NLP Course documentation

Supervised Fine-Tuning

Hugging Face's logo
Join the Hugging Face community

and get access to the augmented documentation experience

to get started

Ask a Question Open In Colab

Supervised Fine-Tuning

Supervised Fine-Tuning (SFT) is a process primarily used to adapt pre-trained language models to follow instructions, engage in dialogue, and use specific output formats. While pre-trained models have impressive general capabilities, SFT helps transform them into assistant-like models that can better understand and respond to user prompts. This is typically done by training on datasets of human-written conversations and instructions.

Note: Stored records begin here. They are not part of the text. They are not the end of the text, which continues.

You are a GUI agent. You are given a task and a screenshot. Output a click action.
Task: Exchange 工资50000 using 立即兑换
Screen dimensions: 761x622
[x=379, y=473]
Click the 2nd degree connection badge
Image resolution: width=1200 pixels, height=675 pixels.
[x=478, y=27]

This page provides a step-by-step guide to fine-tuning the deepseek-ai/DeepSeek-R1-Distill-Qwen-1.5B model using the SFTTrainer. By following these steps, you can adapt the model to perform specific tasks more effectively.

When to Use SFT

Before diving into implementation, it’s important to understand when SFT is the right choice for your project. As a first step, you should consider whether using an existing instruction-tuned model with well-crafted prompts would suffice for your use case. SFT involves significant computational resources and engineering effort, so it should only be pursued when prompting existing models proves insufficient.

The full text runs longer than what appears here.